Jusque dans les Sonnets épigraphiques, — bien que l’inspiration en soit plus occasionnelle et en paraisse plus mince, — on retrouverait ce don d’envelopper dans la description des réalités contingentes quelque réflexion plus profonde. Voici, par exemple La source. En nous représentant le pâtre nomade qui verse sur la dalle de la voie romaine un peu de l’eau qu’il a puisée dans le creux de sa main, croit-on que le poète ait seulement cédé au désir de noter une altitude pittoresque ? Non, il a voulu nous faire mesurer la puissance cachée des vieilles superstitions indigènes que le paganisme gréco-latin recouvre sans les anéantir, — et même, pourquoi ne pas généraliser davantage ? — la durée pour ainsi dire indéfinie des rites primitifs au milieu de croyances plus évoluées. Tout ce que les historiens, exégètes, sociologues et anthropologistes ont pu dire des « survivances » religieuses est condensé dans ce beau vers :


Il a fait malgré Lui le geste héréditaire.

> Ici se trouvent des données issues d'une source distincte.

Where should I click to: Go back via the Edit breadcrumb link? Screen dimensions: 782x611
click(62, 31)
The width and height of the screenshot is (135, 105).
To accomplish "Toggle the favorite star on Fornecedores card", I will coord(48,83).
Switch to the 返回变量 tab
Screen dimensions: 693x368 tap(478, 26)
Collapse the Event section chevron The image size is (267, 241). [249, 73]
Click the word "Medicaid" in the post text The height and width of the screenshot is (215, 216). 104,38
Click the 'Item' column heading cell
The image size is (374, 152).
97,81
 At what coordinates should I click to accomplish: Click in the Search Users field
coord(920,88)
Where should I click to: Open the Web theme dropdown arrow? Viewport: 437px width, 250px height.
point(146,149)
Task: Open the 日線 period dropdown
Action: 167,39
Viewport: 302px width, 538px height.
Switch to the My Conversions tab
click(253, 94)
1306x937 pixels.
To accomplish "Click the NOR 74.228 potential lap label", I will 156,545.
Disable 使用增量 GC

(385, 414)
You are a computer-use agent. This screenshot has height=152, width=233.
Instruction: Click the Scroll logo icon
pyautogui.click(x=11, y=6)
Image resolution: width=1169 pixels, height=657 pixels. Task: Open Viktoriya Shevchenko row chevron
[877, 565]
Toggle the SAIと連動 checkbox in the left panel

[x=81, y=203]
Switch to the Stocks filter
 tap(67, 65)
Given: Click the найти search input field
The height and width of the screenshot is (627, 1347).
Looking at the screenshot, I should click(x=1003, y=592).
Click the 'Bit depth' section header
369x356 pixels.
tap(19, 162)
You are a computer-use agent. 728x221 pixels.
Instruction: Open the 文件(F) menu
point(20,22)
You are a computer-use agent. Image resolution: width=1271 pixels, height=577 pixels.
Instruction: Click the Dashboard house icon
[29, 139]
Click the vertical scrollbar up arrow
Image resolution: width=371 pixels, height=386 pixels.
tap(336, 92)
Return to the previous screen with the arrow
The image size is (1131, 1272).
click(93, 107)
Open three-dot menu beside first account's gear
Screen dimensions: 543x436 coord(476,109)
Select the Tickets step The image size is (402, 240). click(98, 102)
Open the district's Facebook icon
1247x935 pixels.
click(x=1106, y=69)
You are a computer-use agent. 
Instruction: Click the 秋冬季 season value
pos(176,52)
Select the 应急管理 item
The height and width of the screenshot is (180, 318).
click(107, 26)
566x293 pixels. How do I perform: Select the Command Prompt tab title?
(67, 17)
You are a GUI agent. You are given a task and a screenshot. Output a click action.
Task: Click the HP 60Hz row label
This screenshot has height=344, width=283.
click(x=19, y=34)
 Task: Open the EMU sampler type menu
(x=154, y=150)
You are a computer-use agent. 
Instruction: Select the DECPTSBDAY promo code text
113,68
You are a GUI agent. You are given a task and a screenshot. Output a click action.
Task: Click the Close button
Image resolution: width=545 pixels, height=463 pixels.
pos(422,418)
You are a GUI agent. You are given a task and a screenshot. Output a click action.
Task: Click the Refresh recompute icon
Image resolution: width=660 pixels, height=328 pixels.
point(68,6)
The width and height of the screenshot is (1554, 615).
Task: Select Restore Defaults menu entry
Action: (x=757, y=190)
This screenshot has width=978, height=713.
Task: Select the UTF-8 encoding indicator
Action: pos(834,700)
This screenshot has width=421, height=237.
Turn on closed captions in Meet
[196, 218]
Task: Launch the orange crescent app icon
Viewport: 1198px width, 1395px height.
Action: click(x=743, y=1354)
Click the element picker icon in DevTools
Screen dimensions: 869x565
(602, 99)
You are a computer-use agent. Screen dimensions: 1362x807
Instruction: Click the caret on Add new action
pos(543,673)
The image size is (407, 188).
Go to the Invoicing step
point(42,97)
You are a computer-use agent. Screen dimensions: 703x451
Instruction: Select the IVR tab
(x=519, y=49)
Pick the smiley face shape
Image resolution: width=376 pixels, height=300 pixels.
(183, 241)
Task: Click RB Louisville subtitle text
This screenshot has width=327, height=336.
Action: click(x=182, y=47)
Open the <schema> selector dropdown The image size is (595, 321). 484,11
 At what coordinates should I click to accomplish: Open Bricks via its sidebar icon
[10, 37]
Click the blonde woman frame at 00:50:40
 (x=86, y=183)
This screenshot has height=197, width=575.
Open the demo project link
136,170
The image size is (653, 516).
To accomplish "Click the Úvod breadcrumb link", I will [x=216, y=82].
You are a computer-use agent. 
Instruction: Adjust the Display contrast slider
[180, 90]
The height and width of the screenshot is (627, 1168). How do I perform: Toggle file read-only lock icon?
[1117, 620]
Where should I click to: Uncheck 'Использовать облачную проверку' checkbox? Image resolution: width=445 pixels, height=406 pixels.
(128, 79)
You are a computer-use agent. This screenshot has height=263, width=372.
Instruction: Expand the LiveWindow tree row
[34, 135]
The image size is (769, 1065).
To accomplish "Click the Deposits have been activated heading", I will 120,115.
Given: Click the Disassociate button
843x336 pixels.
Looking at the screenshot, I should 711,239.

Voici encore le sonnet Aux montagnes divines, et celui de l’Exilée. Nous y rencontrons quelques-uns de ces vers « archéologiques, » si l’on peut dire, qui séduisent surtout l’érudit ou l’artiste :


Ayant fui l’ergastule et le dur municipe.
………………..

Et le Flamine rouge avec son blanc cortège.


Mais le cas de l’esclave Geminus ou celui de Sabinula, bannie par César, servent surtout à nous rappeler les bases d’injustice et de violence sur lesquelles a reposé l’édifice romain. Le dernier sonnet en particulier est merveilleux par l’art de reconstituer toute une existence, toute une âme, en partant d’un simple et bref indice, et cela sans fiction, sans roman, rien que par la méditation réfléchie de la vie antique. Ce sonnet de Sabinula n’est pas seulement, comme M. Jules Lemaître l’en a loué, le plus émouvant du recueil, c’en est aussi peut-être le plus magistralement et profondément historique.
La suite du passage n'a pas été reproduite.